[Brief] Beneath this sentence is a listing. Return its lines from the one containing "Open the Filter menu" through the last, exactly, and omit the pictures.

* * * * * * *

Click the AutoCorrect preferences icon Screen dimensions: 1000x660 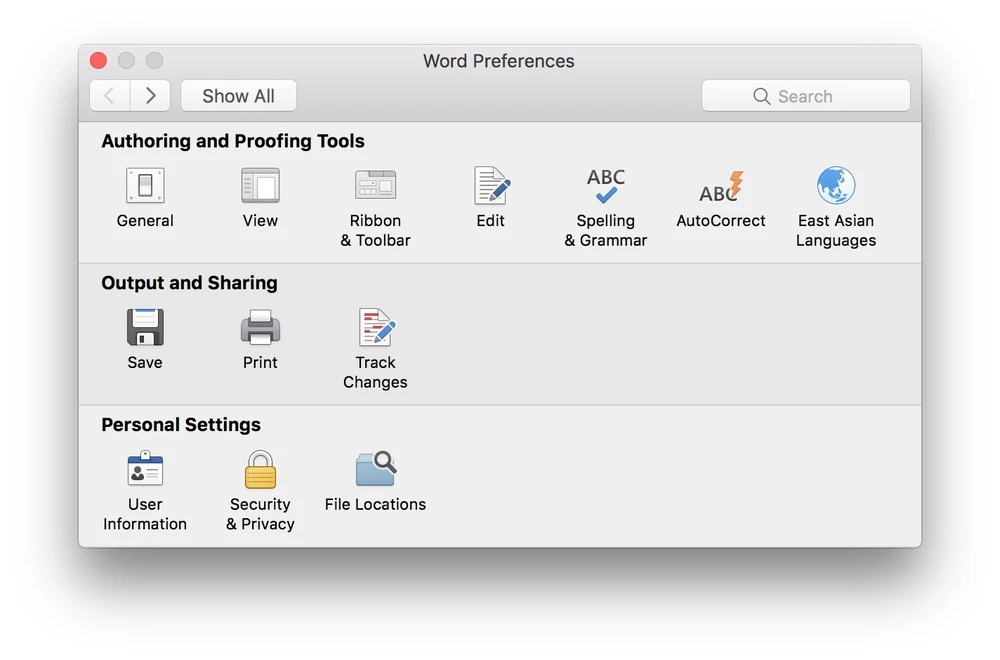[721, 187]
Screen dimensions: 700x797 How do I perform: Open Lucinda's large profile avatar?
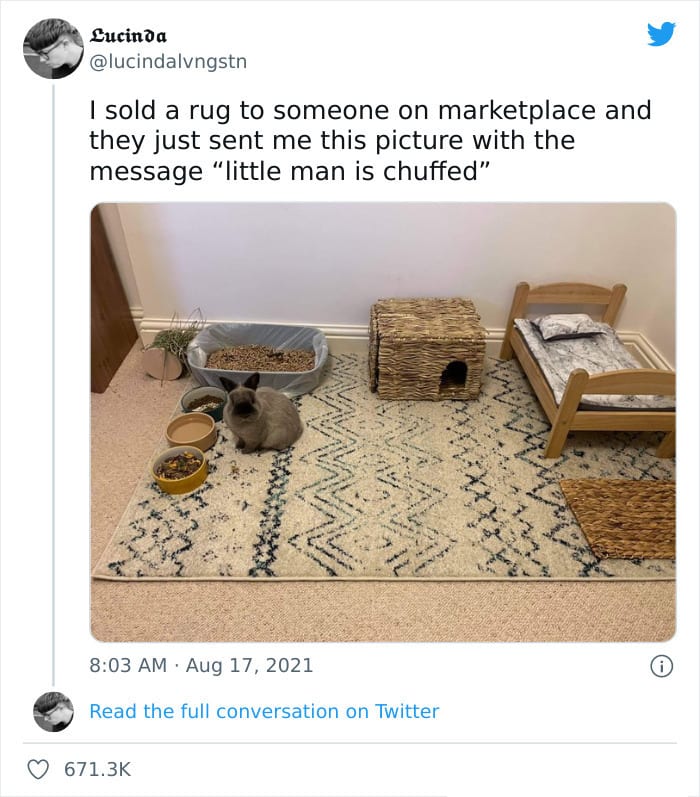tap(53, 48)
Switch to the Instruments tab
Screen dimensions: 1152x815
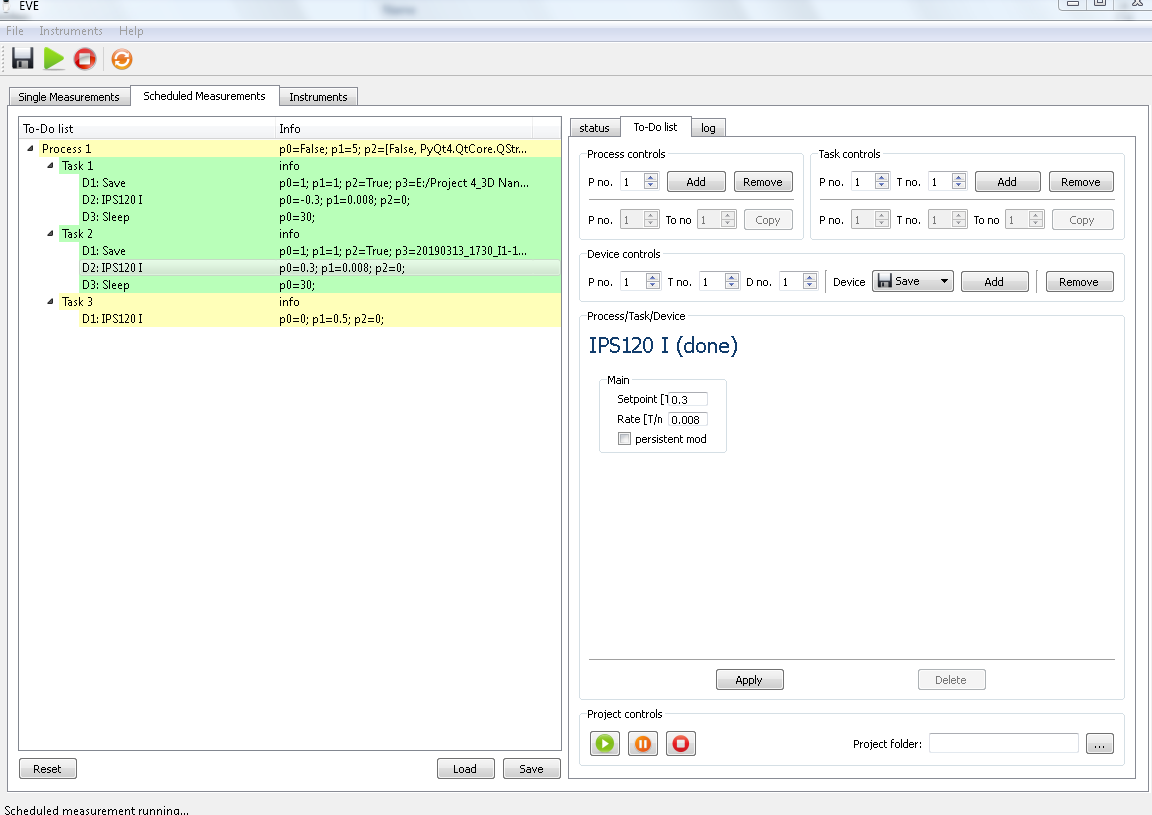318,97
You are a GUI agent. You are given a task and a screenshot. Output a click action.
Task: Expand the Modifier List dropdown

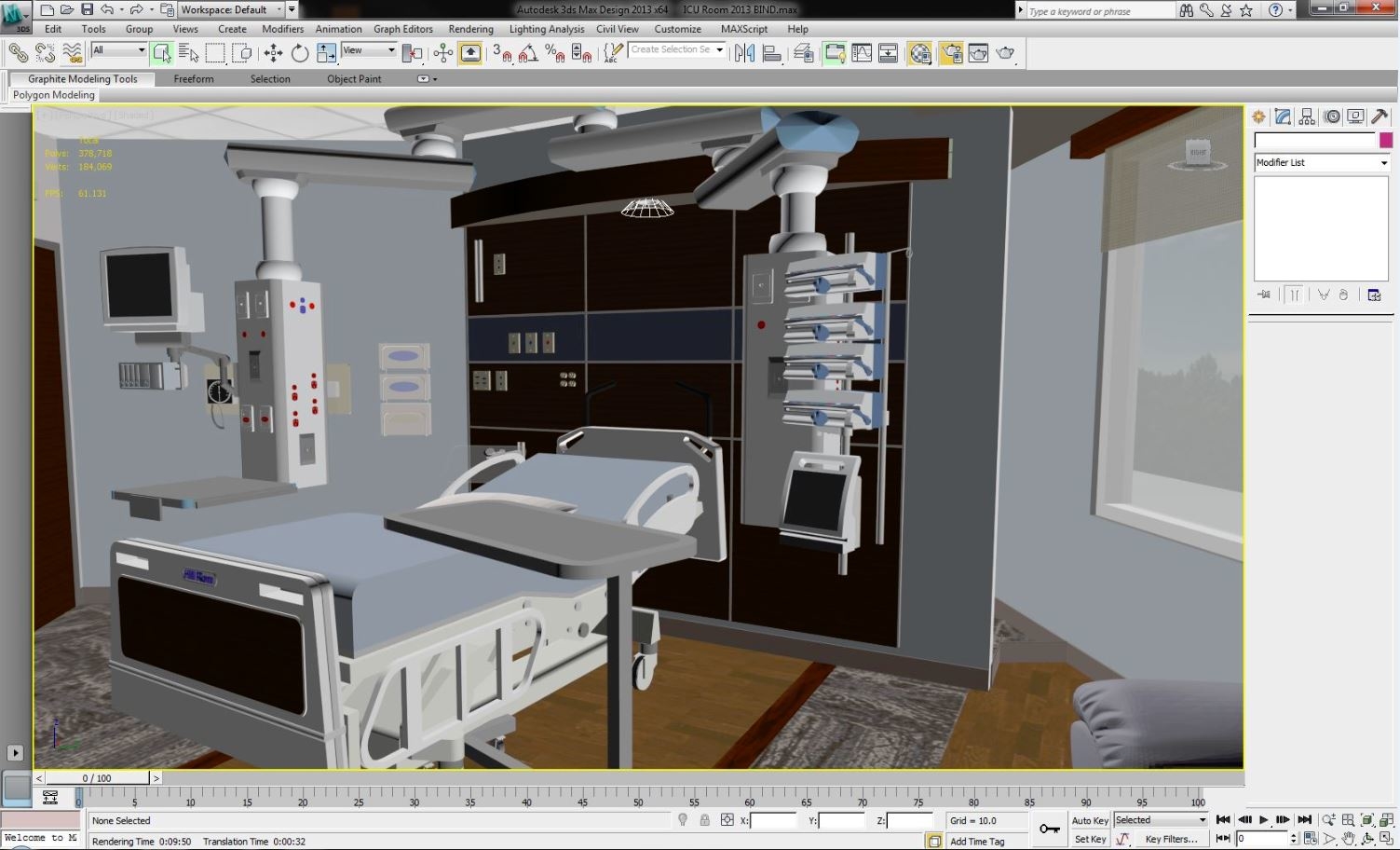click(1321, 162)
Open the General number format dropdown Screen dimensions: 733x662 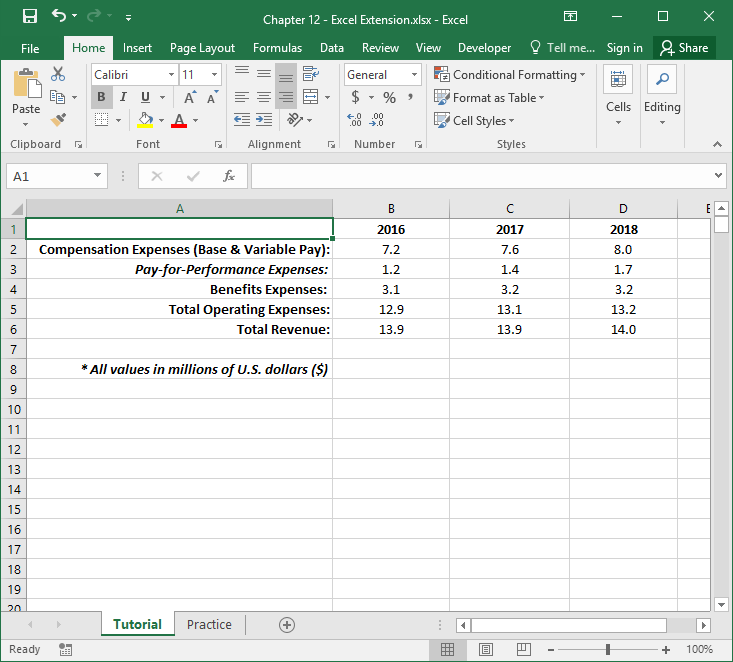(x=414, y=75)
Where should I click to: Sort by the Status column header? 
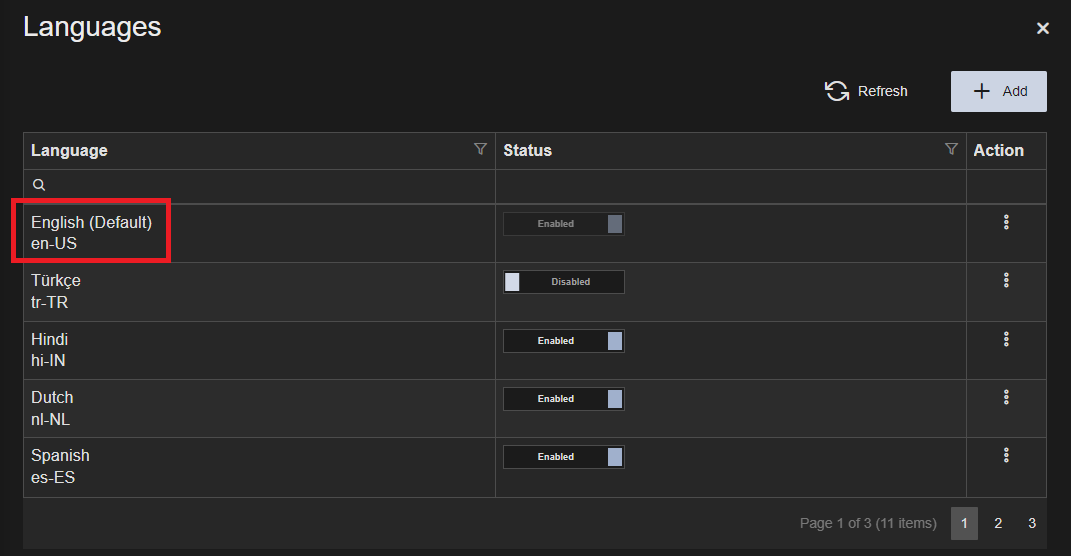tap(528, 150)
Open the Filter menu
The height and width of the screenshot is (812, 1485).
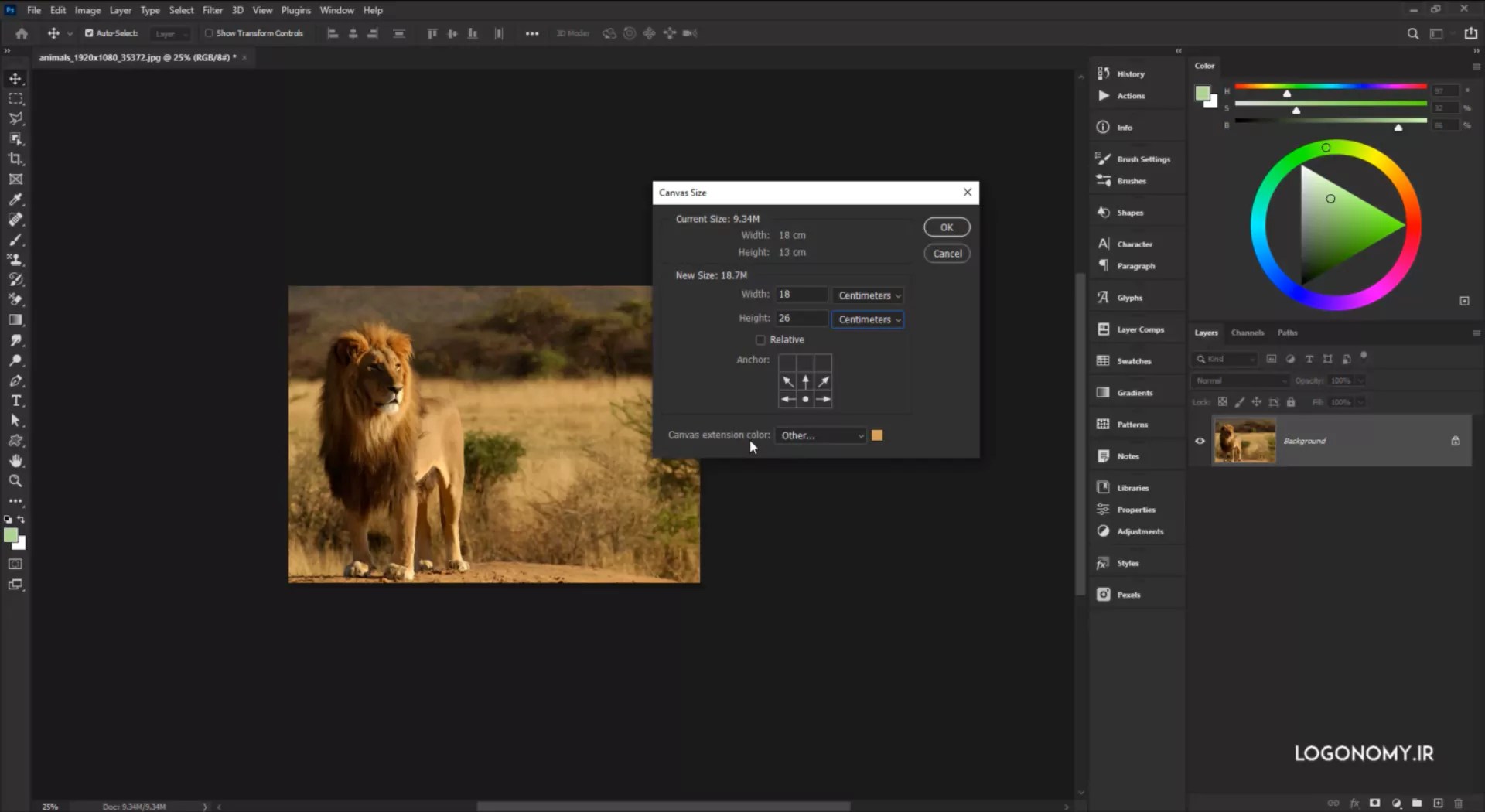pyautogui.click(x=212, y=10)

* * * * * * *

[Response to this task]
Open the Filter menu
The height and width of the screenshot is (812, 1485).
pyautogui.click(x=212, y=10)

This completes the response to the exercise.